◆ Work to be completed ◆
The records below are to be reproduced exactly, and no picture should appear in the copy.
*** Input material ***
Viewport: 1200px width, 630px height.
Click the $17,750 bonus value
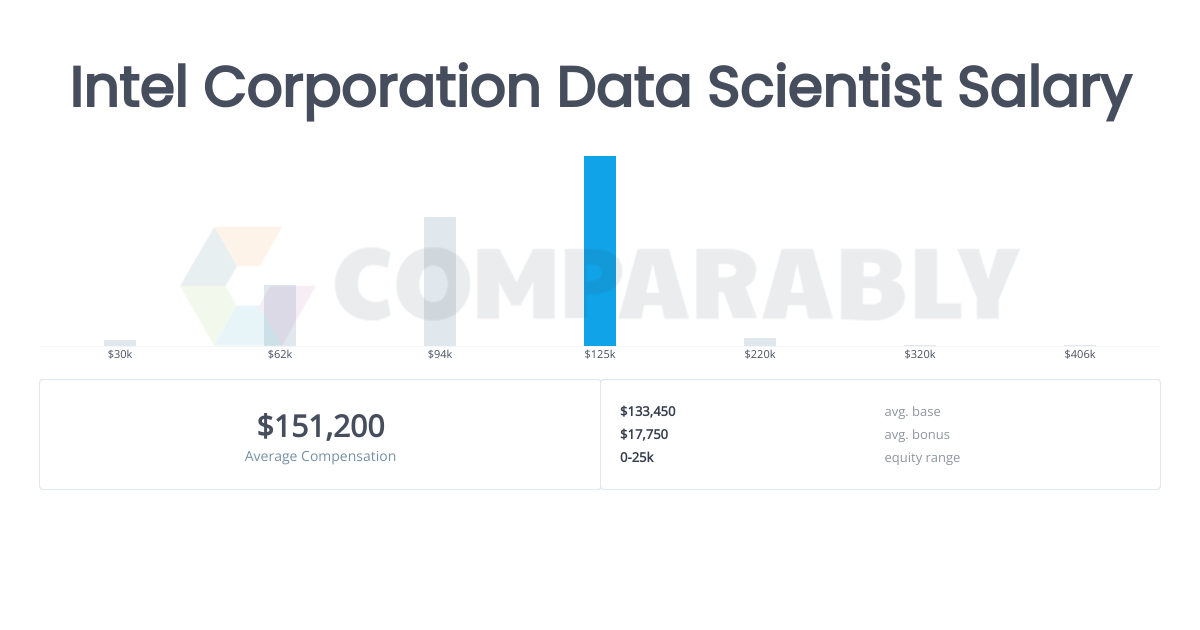pyautogui.click(x=644, y=434)
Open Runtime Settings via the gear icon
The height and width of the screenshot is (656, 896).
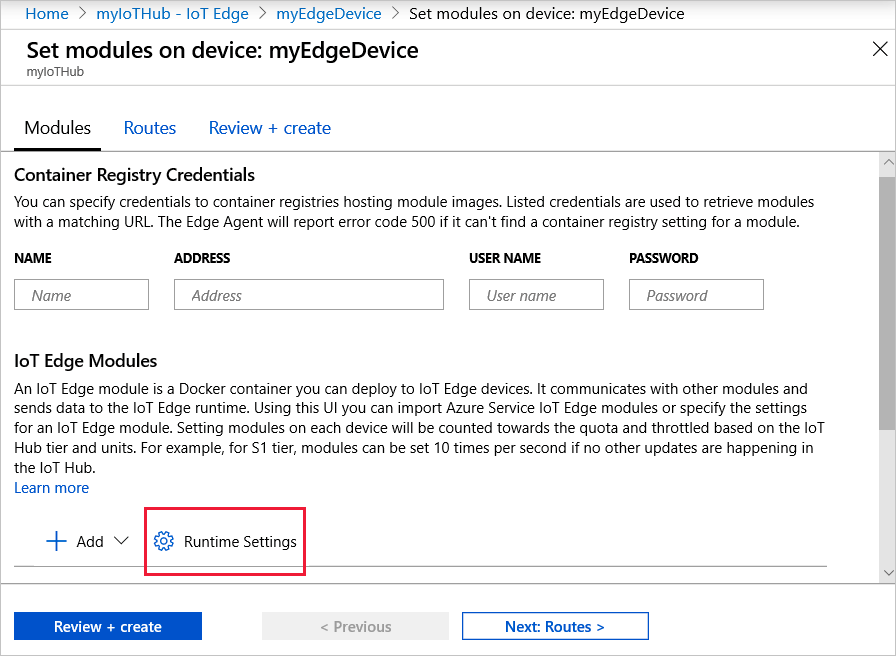click(x=164, y=541)
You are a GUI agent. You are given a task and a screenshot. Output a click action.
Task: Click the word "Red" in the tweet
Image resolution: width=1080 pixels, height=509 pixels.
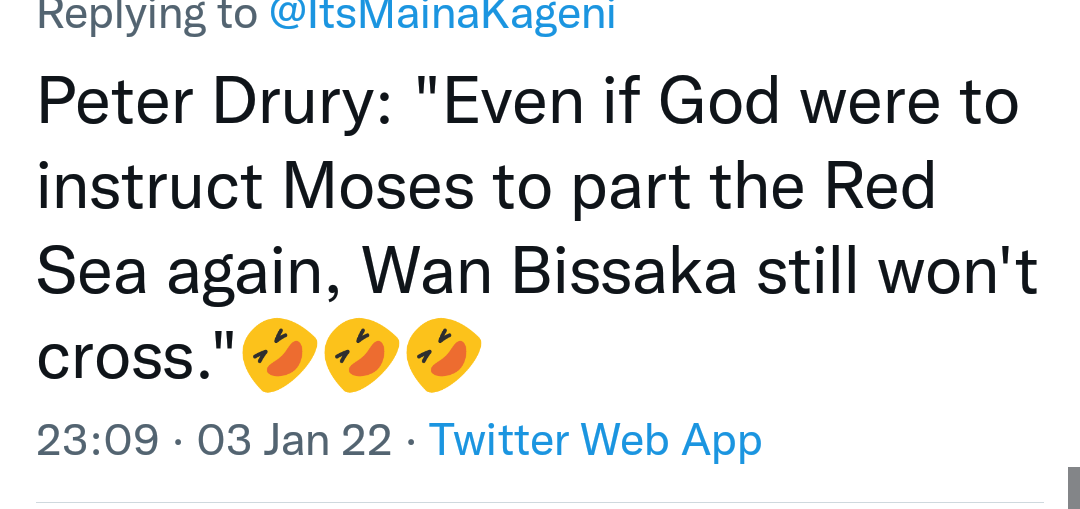pyautogui.click(x=880, y=187)
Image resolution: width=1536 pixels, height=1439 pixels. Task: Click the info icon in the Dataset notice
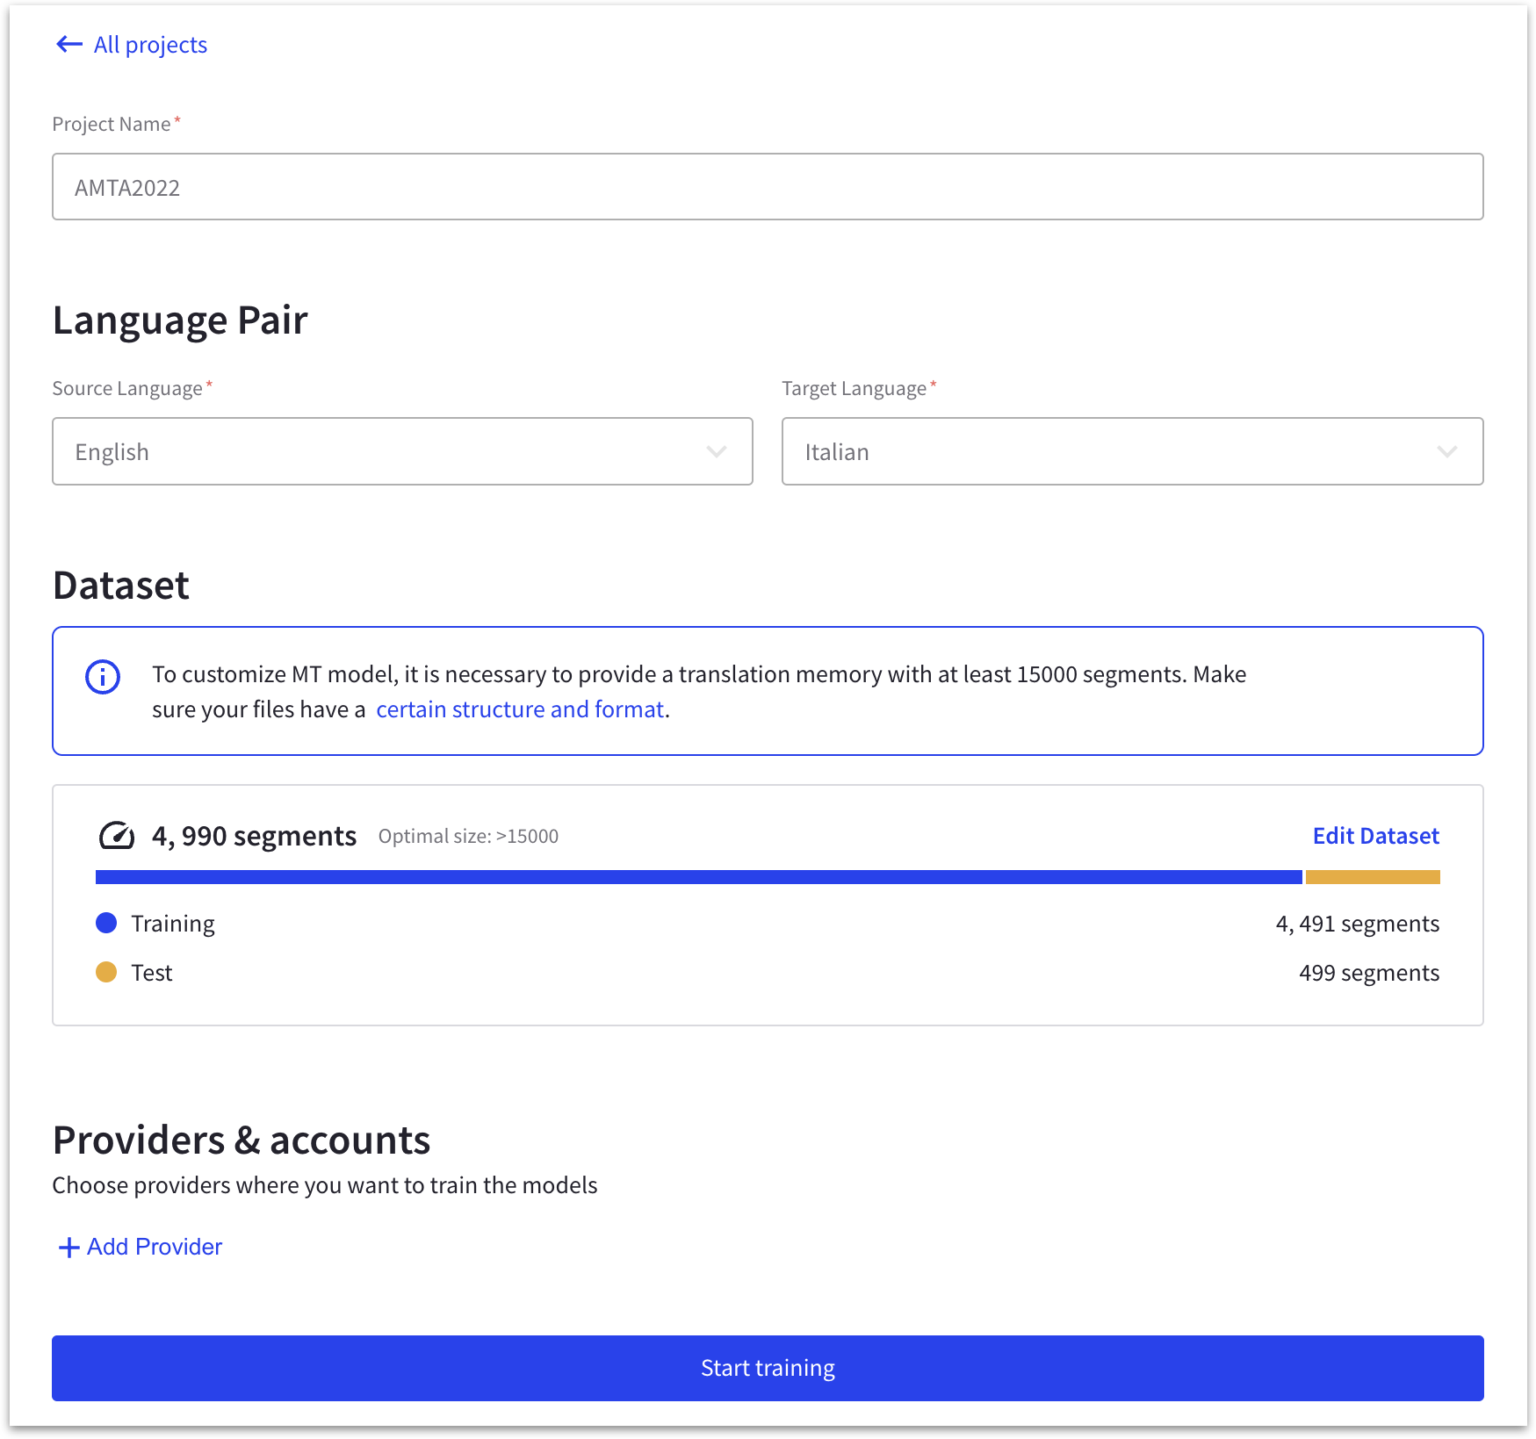click(101, 677)
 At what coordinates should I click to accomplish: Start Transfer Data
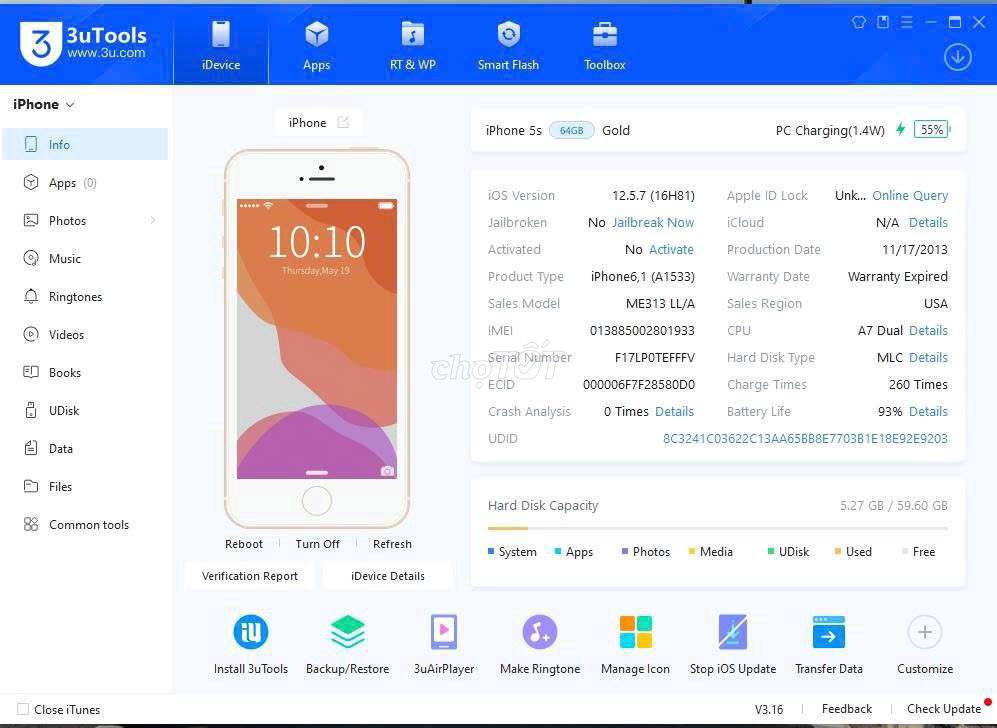click(829, 640)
*** End of Input material ***
◆ Output for this exercise ◆
Viewport: 1200px width, 630px height.
Click the $17,750 bonus value
pyautogui.click(x=644, y=434)
Open Runtime Settings via the gear icon
The height and width of the screenshot is (656, 896).
click(x=164, y=541)
You are a GUI agent. You are given a task and a screenshot. Output a click action.
Task: Click the word "Red" in the tweet
Image resolution: width=1080 pixels, height=509 pixels.
pyautogui.click(x=880, y=187)
Image resolution: width=1536 pixels, height=1439 pixels. Task: Click the info icon in the Dataset notice
click(101, 677)
 At what coordinates should I click to accomplish: Start Transfer Data
click(829, 640)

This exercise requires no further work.